------ Data for analysis ------

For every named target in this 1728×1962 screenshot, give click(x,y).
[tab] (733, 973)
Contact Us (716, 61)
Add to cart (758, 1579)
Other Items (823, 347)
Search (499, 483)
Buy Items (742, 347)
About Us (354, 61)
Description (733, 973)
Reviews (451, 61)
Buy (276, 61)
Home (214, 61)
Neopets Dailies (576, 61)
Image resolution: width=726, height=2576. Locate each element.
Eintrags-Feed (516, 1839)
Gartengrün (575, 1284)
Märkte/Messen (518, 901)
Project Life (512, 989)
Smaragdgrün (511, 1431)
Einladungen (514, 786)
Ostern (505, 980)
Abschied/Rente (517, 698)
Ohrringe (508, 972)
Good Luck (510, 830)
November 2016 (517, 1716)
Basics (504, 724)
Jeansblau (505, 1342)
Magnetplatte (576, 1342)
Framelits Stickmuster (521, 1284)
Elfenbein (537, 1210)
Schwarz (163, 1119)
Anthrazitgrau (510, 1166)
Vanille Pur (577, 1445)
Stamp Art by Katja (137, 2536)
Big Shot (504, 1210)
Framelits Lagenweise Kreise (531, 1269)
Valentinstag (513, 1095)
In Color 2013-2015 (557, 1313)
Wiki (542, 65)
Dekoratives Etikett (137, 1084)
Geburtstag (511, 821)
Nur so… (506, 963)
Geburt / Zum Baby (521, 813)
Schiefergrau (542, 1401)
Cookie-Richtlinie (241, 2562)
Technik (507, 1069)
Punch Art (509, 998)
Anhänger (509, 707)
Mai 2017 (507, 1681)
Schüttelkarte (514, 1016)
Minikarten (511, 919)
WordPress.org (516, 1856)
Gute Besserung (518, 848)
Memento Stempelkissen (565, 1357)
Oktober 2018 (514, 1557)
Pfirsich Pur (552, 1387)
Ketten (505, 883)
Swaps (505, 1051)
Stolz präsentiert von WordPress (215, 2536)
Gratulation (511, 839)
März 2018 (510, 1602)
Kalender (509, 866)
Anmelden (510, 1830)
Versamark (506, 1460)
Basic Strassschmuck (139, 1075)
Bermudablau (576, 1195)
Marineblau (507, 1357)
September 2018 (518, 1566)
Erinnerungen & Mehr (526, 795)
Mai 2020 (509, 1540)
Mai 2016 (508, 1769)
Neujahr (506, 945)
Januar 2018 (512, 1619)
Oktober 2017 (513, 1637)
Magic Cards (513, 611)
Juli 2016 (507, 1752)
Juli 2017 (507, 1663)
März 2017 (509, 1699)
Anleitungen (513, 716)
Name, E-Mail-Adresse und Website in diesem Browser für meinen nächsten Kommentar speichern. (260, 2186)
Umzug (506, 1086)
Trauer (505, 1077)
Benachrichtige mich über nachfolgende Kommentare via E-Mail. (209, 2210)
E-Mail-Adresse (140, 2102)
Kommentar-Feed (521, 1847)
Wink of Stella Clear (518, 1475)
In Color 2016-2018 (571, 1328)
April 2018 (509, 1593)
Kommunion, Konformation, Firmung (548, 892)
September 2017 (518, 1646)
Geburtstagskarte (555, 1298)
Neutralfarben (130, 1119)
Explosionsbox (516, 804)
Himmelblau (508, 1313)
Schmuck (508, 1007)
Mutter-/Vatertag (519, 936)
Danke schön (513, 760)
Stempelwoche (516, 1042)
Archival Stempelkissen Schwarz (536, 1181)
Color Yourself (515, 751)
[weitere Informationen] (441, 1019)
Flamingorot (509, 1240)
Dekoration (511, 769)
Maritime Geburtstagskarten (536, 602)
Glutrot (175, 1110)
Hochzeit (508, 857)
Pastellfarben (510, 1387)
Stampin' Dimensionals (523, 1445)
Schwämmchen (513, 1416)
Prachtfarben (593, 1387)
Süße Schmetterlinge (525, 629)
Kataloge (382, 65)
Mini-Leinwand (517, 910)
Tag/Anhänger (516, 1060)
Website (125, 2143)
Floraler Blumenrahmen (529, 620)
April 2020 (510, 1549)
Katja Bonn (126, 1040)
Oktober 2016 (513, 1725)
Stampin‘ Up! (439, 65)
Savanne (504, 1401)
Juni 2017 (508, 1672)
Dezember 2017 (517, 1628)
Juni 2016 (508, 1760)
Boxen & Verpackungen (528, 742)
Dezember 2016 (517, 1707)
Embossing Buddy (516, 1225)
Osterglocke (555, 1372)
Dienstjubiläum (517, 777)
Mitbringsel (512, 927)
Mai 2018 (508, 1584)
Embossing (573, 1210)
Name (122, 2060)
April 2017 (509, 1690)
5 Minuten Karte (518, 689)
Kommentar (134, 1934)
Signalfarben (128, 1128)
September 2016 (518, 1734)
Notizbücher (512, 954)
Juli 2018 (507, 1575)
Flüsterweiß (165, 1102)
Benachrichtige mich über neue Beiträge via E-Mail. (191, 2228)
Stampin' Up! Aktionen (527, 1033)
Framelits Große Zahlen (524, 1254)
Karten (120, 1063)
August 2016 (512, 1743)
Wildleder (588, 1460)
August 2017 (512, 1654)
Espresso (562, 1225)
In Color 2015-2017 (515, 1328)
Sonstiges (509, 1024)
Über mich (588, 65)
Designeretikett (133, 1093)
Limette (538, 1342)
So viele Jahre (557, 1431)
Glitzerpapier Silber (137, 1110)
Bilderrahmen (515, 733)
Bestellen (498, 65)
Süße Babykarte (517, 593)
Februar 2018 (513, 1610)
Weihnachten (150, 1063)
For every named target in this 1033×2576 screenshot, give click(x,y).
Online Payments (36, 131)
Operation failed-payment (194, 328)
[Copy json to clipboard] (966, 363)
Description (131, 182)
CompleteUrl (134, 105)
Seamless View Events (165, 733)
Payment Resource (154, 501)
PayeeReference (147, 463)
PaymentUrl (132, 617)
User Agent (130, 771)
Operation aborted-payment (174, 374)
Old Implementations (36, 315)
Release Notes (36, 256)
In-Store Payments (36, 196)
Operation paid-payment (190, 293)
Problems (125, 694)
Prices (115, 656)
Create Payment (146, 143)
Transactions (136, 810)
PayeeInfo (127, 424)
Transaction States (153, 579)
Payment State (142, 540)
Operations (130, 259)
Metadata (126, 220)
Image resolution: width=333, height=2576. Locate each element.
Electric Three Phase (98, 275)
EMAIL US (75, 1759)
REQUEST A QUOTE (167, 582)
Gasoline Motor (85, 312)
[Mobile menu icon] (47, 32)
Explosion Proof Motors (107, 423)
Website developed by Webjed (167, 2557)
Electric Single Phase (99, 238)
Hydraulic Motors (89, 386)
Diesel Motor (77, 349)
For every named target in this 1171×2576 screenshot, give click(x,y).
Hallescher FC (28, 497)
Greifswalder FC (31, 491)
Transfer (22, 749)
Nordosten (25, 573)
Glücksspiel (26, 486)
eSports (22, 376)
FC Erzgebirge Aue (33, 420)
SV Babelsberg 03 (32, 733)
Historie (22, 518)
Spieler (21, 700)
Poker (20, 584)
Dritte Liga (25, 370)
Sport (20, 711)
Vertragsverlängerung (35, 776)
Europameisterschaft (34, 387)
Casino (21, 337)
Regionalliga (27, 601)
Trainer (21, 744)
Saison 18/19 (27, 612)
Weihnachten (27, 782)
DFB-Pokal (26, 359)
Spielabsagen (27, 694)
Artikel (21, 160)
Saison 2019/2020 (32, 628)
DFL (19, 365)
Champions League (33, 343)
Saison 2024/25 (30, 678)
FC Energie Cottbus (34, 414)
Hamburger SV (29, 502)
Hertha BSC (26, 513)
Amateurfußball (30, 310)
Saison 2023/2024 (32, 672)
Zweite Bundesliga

------

Make an exact copy of the listing shown above.

For every named target in this 1728×1962 screenshot, give click(x,y).
[tab] (733, 973)
Contact Us (716, 61)
Add to cart (758, 1579)
Other Items (823, 347)
Search (499, 483)
Buy Items (742, 347)
About Us (354, 61)
Description (733, 973)
Reviews (451, 61)
Buy (276, 61)
Home (214, 61)
Neopets Dailies (576, 61)
Image resolution: width=726, height=2576. Locate each element.
Eintrags-Feed (516, 1839)
Gartengrün (575, 1284)
Märkte/Messen (518, 901)
Project Life (512, 989)
Smaragdgrün (511, 1431)
Einladungen (514, 786)
Ostern (505, 980)
Abschied/Rente (517, 698)
Ohrringe (508, 972)
Good Luck (510, 830)
November 2016 (517, 1716)
Basics (504, 724)
Jeansblau (505, 1342)
Magnetplatte (576, 1342)
Framelits Stickmuster (521, 1284)
Elfenbein (537, 1210)
Schwarz (163, 1119)
Anthrazitgrau (510, 1166)
Vanille Pur (577, 1445)
Stamp Art by Katja (137, 2536)
Big Shot (504, 1210)
Framelits Lagenweise Kreise (531, 1269)
Valentinstag (513, 1095)
In Color 2013-2015 (557, 1313)
Wiki (542, 65)
Dekoratives Etikett (137, 1084)
Geburtstag (511, 821)
Nur so… (506, 963)
Geburt / Zum Baby (521, 813)
Schiefergrau (542, 1401)
Cookie-Richtlinie (241, 2562)
Technik (507, 1069)
Punch Art (509, 998)
Anhänger (509, 707)
Mai 2017 (507, 1681)
Schüttelkarte (514, 1016)
Minikarten (511, 919)
WordPress.org (516, 1856)
Gute Besserung (518, 848)
Memento Stempelkissen (565, 1357)
Oktober 2018 (514, 1557)
Pfirsich Pur (552, 1387)
Ketten (505, 883)
Swaps (505, 1051)
Stolz präsentiert von WordPress (215, 2536)
Gratulation (511, 839)
März 2018 (510, 1602)
Kalender (509, 866)
Anmelden (510, 1830)
Versamark (506, 1460)
Basic Strassschmuck (139, 1075)
Bermudablau (576, 1195)
Marineblau (507, 1357)
September 2018 (518, 1566)
Erinnerungen & Mehr (526, 795)
Mai 2020 (509, 1540)
Mai 2016 (508, 1769)
Neujahr (506, 945)
Januar 2018 (512, 1619)
Oktober 2017 (513, 1637)
Magic Cards (513, 611)
Juli 2016 (507, 1752)
Juli 2017 (507, 1663)
März 2017 (509, 1699)
Anleitungen (513, 716)
Name, E-Mail-Adresse und Website in diesem Browser für meinen nächsten Kommentar speichern. (260, 2186)
Umzug (506, 1086)
Trauer (505, 1077)
Benachrichtige mich über nachfolgende Kommentare via E-Mail. (209, 2210)
E-Mail-Adresse (140, 2102)
Kommentar-Feed (521, 1847)
Wink of Stella Clear (518, 1475)
In Color 2016-2018 (571, 1328)
April 2018 (509, 1593)
Kommunion, Konformation, Firmung (548, 892)
September 2017 (518, 1646)
Geburtstagskarte (555, 1298)
Neutralfarben (130, 1119)
Explosionsbox (516, 804)
Himmelblau (508, 1313)
Schmuck (508, 1007)
Mutter-/Vatertag (519, 936)
Danke schön (513, 760)
Stempelwoche (516, 1042)
Archival Stempelkissen Schwarz (536, 1181)
Color Yourself (515, 751)
[weitere Informationen] (441, 1019)
Flamingorot (509, 1240)
Dekoration (511, 769)
Maritime Geburtstagskarten (536, 602)
Glutrot (175, 1110)
Hochzeit (508, 857)
Pastellfarben (510, 1387)
Stampin' Dimensionals (523, 1445)
Schwämmchen (513, 1416)
Prachtfarben (593, 1387)
Süße Schmetterlinge (525, 629)
Kataloge (382, 65)
Mini-Leinwand (517, 910)
Tag/Anhänger (516, 1060)
Website (125, 2143)
Floraler Blumenrahmen (529, 620)
April 2020 (510, 1549)
Katja Bonn (126, 1040)
Oktober 2016 (513, 1725)
Stampin‘ Up! (439, 65)
Savanne (504, 1401)
Juni 2017 (508, 1672)
Dezember 2017 (517, 1628)
Juni 2016 (508, 1760)
Boxen & Verpackungen (528, 742)
Dezember 2016 (517, 1707)
Embossing Buddy (516, 1225)
Osterglocke (555, 1372)
Dienstjubiläum (517, 777)
Mitbringsel (512, 927)
Mai 2018 (508, 1584)
Embossing (573, 1210)
Name (122, 2060)
April 2017 (509, 1690)
5 Minuten Karte (518, 689)
Kommentar (134, 1934)
Signalfarben (128, 1128)
September 2016 (518, 1734)
Notizbücher (512, 954)
Juli 2018 (507, 1575)
Flüsterweiß (165, 1102)
Benachrichtige mich über neue Beiträge via E-Mail. (191, 2228)
Stampin' Up! Aktionen (527, 1033)
Framelits Große Zahlen (524, 1254)
Karten (120, 1063)
August 2016 (512, 1743)
Wildleder (588, 1460)
August 2017 (512, 1654)
Espresso (562, 1225)
In Color 2015-2017 (515, 1328)
Sonstiges (509, 1024)
Über mich (588, 65)
Designeretikett (133, 1093)
Limette (538, 1342)
So viele Jahre (557, 1431)
Glitzerpapier Silber (137, 1110)
Bilderrahmen (515, 733)
Bestellen (498, 65)
Süße Babykarte (517, 593)
Februar 2018 (513, 1610)
Weihnachten (150, 1063)
For every named target in this 1033×2576 screenshot, give click(x,y).
Online Payments (36, 131)
Operation failed-payment (194, 328)
[Copy json to clipboard] (966, 363)
Description (131, 182)
CompleteUrl (134, 105)
Seamless View Events (165, 733)
Payment Resource (154, 501)
PayeeReference (147, 463)
PaymentUrl (132, 617)
User Agent (130, 771)
Operation aborted-payment (174, 374)
Old Implementations (36, 315)
Release Notes (36, 256)
In-Store Payments (36, 196)
Operation paid-payment (190, 293)
Problems (125, 694)
Prices (115, 656)
Create Payment (146, 143)
Transactions (136, 810)
PayeeInfo (127, 424)
Transaction States (153, 579)
Payment State (142, 540)
Operations (130, 259)
Metadata (126, 220)
Image resolution: width=333, height=2576. Locate each element.
Electric Three Phase (98, 275)
EMAIL US (75, 1759)
REQUEST A QUOTE (167, 582)
Gasoline Motor (85, 312)
[Mobile menu icon] (47, 32)
Explosion Proof Motors (107, 423)
Website developed by Webjed (167, 2557)
Electric Single Phase (99, 238)
Hydraulic Motors (89, 386)
Diesel Motor (77, 349)
For every named target in this 1171×2576 screenshot, give click(x,y).
Hallescher FC (28, 497)
Greifswalder FC (31, 491)
Transfer (22, 749)
Nordosten (25, 573)
Glücksspiel (26, 486)
eSports (22, 376)
FC Erzgebirge Aue (33, 420)
SV Babelsberg 03 (32, 733)
Historie (22, 518)
Spieler (21, 700)
Poker (20, 584)
Dritte Liga (25, 370)
Sport (20, 711)
Vertragsverlängerung (35, 776)
Europameisterschaft (34, 387)
Casino (21, 337)
Regionalliga (27, 601)
Trainer (21, 744)
Saison 18/19 (27, 612)
Weihnachten (27, 782)
DFB-Pokal (26, 359)
Spielabsagen (27, 694)
Artikel (21, 160)
Saison 2019/2020 (32, 628)
DFL (19, 365)
Champions League (33, 343)
Saison 2024/25 (30, 678)
FC Energie Cottbus (34, 414)
Hamburger SV (29, 502)
Hertha BSC (26, 513)
Amateurfußball (30, 310)
Saison 2023/2024 (32, 672)
Zweite Bundesliga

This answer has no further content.